Chemical and physical data
- Formula: C_{19}H_{17}NO_{5}
- Molar mass: 339.347 g·mol^{−1}
- 3D model (JSmol): Interactive image;
- SMILES COC1=CC=C(C=C1)C2=C(ON=C2C3=CC=C(C=C3)OC)CC(=O)O;
- InChI InChI=1S/C19H17NO5/c1-23-14-7-3-12(4-8-14)18-16(11-17(21)22)25-20-19(18)13-5-9-15(24-2)10-6-13/h3-10H,11H2,1-2H3,(H,21,22); Key:DJEIHHYCDCTAAH-UHFFFAOYSA-N;

= Mofezolac =

Chemical compound

Mofezolac (INN), sold under the name Disopain in Japan, is a nonsteroidal anti-inflammatory drug (NSAID) used for its analgesic and anti-inflammatory actions. It is often prescribed for rheumatoid arthritis, lower back pain, frozen shoulder, and pain management after surgery or trauma. It is also being investigated for potential use in the treatment of neuroinflammation.
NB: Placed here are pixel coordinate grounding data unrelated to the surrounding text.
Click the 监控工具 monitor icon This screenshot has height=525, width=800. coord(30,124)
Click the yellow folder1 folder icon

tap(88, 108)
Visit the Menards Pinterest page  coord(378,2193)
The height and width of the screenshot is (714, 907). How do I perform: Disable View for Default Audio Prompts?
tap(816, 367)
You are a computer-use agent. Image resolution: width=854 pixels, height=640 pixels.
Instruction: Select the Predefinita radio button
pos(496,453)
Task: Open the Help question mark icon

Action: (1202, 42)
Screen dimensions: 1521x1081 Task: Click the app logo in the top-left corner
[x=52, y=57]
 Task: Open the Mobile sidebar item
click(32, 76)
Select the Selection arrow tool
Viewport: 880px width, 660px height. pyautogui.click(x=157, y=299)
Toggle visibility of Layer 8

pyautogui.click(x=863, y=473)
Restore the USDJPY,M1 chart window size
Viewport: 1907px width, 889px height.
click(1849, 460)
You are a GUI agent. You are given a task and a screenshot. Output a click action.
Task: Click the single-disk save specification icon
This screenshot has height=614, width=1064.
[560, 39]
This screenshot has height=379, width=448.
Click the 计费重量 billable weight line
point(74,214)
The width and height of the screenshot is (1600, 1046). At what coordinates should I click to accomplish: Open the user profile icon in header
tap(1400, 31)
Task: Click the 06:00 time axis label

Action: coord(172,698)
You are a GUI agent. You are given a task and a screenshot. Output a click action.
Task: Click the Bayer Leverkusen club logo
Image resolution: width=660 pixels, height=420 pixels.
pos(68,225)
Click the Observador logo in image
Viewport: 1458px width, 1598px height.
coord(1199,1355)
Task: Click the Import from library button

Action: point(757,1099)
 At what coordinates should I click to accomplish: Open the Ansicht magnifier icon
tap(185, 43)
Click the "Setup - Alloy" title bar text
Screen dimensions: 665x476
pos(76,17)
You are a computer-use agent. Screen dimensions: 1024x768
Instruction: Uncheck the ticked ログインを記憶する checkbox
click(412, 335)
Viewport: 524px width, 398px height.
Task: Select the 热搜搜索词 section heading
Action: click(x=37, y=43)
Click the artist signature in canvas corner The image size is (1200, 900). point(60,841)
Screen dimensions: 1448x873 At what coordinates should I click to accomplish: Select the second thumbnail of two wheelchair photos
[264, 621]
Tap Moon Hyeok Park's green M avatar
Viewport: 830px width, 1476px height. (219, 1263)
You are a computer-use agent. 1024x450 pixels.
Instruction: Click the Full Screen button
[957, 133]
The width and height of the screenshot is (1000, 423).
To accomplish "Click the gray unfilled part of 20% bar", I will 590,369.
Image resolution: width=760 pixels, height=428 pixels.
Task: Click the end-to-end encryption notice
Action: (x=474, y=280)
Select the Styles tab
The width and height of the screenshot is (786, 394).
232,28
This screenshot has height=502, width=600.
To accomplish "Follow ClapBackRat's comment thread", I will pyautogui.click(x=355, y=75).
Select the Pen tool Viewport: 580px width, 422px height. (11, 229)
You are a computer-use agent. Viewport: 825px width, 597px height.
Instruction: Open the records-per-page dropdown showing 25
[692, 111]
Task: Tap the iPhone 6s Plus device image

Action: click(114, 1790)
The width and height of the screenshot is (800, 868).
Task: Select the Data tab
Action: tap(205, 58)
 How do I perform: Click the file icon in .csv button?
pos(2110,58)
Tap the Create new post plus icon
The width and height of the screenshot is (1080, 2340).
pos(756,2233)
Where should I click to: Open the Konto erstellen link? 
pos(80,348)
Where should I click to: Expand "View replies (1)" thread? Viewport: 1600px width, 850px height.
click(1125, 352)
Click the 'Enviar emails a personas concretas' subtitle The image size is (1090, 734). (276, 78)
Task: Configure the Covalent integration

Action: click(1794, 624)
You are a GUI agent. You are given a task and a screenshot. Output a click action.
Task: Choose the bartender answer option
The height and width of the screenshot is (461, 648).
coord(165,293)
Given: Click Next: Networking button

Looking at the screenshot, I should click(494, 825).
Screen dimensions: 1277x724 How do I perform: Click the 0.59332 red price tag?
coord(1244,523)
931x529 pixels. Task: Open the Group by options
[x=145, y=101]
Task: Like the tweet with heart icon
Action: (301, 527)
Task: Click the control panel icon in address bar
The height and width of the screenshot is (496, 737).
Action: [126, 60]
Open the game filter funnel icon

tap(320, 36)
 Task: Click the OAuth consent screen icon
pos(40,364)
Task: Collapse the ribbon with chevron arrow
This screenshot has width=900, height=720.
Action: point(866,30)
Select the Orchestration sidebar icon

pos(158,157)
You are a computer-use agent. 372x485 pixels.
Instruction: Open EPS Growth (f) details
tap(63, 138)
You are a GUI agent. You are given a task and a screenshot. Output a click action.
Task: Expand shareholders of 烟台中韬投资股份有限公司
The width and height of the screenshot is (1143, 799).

Common side effects include abdominal pain, stomach discomfort, nausea, sleepiness, itch, hives, rash, erythema, and edema. Serious side effects include peptic ulcers, gastrointestinal bleeding, asthma attack, jaundice, acute liver failure, and thrombocytopenia. Use is not recommended during pregnancy or breastfeeding.

Mofezolac acts via selective inhibition of the cyclooxygenase COX-1 and consequent suppression of prostaglandin synthesis. It is the most potent and selective reversible COX-1 inhibitor. Studies of ovine COX-1 in complex with mofezolac indicate that the drug forms a combination of electrostatic, H-bond, hydrophobic, and van der Waals contacts with the enzyme active site channel, contributing to mofezolac's high binding affinity.

Mofezolac belongs to the class of isoxazoles and is a substrate of CYP2C9.

It is manufactured and marketed by Nipro ES Pharma Co., Ltd.